The generator itself is flanged directly to the gearbox and — as a self-aligning solution — virtually eliminates misalignment risks. The complete drive system is also easy to remove if it becomes necessary to split it into separate main components, he said.
The full converter system consists of modular units located in the nacelle rear and is subdivided into two levels. A medium-voltage transformer is also fitted in the nacelle rear and behind the converter, whereas a liquid-cooling system for converter, generator and gearbox is put above the converter. (See main image, top of page.)
Cyclic Rotor Blade Pitching
“A main contributing factor to explain the favorable THM (nacelle + rotor) is the combination of an advanced MultiSmart turbine control system and the application of load reducing cyclic rotor blade pitch technology. The latter continuously monitors blade root loads and adjusts the blade angle accordingly during each rotor revolution,” said Malumbres.
He explained, “as our highest priority was to commence soonest with controller testing and optimizing, we decided to initially fit the prototype with a smaller provisional 107-metre rotor based upon conventional single piece blades.” The segmented rotor blades that are going to be fitted on the prototype consist of glass fiber reinforced epoxy composite inner and outer sections joined by a single bolted joint. Malumbres explained that, “Eliminating any risk of a potential stiffness interruption occurring in the joining surface cross section thereby represented a major challenge for our rotor blade designers and required extensive research efforts.”
As far as transportation and erection logistics are concerned, a major advantage, said the company, is that individual blade section lengths are less than 35m. Secondly, similar to the 2-MW erection process again (only) a standard 800- to 1000-tonne crane is required depending on hub height, said Malumbres.
He also explained that “due to the modular concept with easily removable drivetrain and other main components, such a relatively inexpensive crane will be employed to hoist an ‘empty’ nacelle on top of a matching tower.”
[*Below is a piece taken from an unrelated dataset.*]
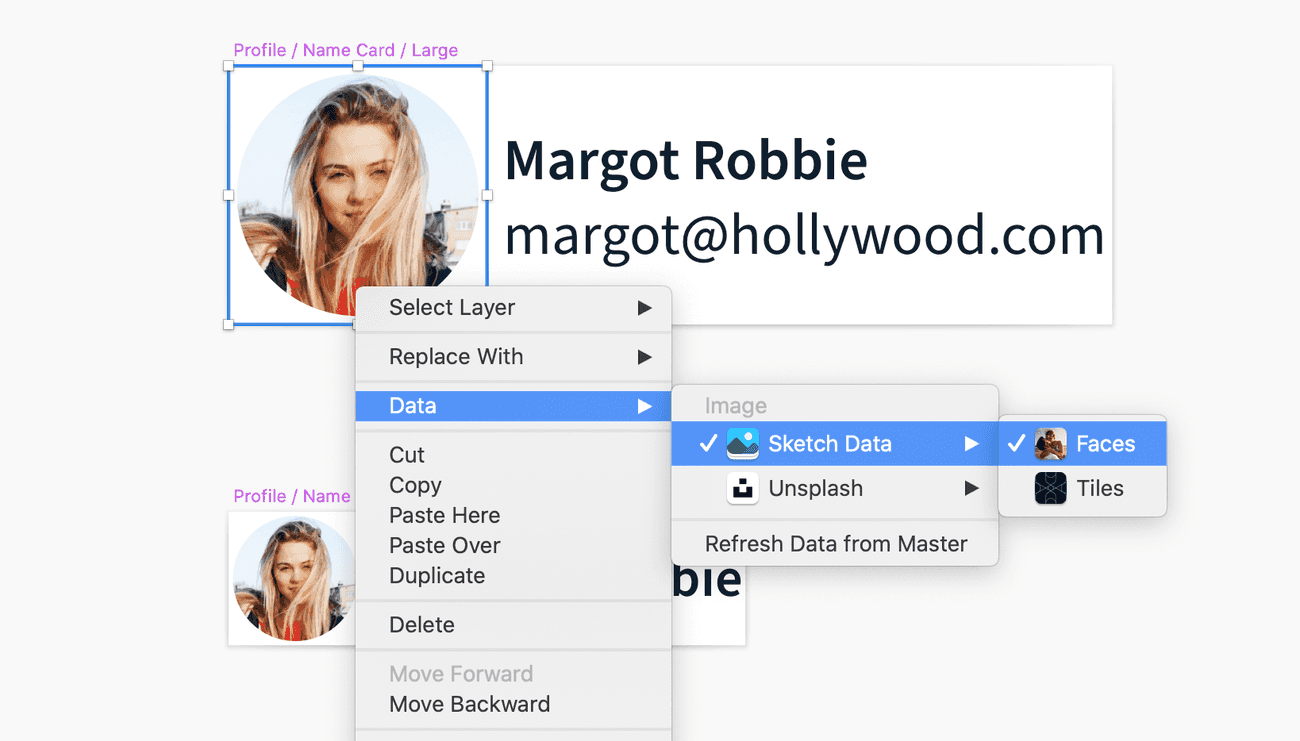Duplicate the selected layer via menu

pyautogui.click(x=437, y=576)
FlexiFit Nacelle Mounted Crane
After each job is completed the crane can then move to the next turbine erection location so that a newly developed Gamesa FlexiFit nacelle mounted crane system can take over and hoist in all the main components. The latter crane is a ground assembled self-mounting system capable of either hoisting-in or exchanging-out a complete drive system.
Malumbres is convinced that the FlexiFit solution will be a key contributor towards substantially lowering installation costs and lead to more Gamesa G10X-4.5MW installations in the field.
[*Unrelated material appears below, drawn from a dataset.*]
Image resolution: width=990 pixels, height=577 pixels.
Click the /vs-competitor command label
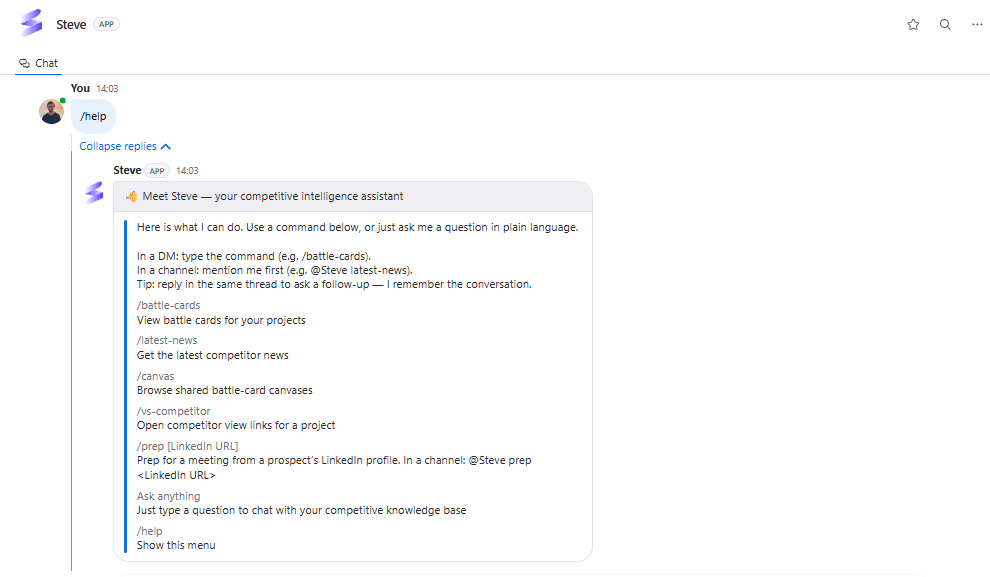pos(174,411)
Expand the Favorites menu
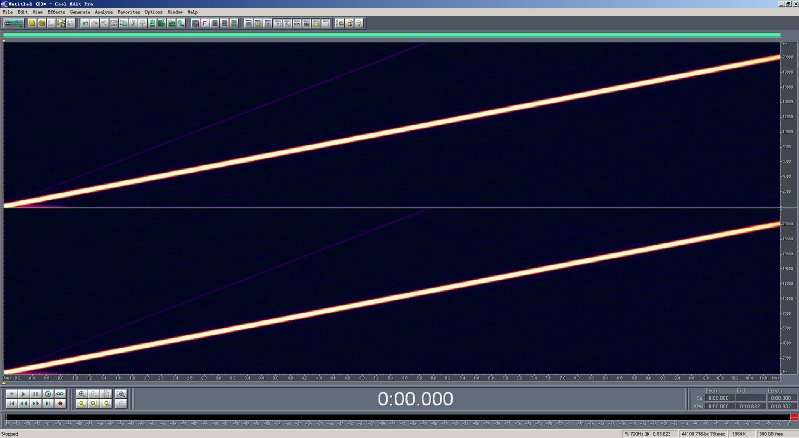799x438 pixels. pos(130,11)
The company said that it plans to introduce a second prototype next year in close vicinity to the first unit. The next two prototypes — 3 & 4 — are planned for Q2-2011, perhaps 60Hz versions in the U.S., and are to be followed by another twenty pre-series turbines until the end of the year.
The company plans to start series production in 2012 with the U.S., Canada, Spain, Italy, Germany, France and China pinpointed at as likely main markets.
“We have already received lots of interest in the G10x-4.5MW from potential clients in many countries,” said Malumbres confidently.
(Author’s note: G10X-4.5MW Chief Engineer Rafael Hernández and Marketing Manager Juan Diego Díaz also participated in the interview. Some of the quotes below came from them.)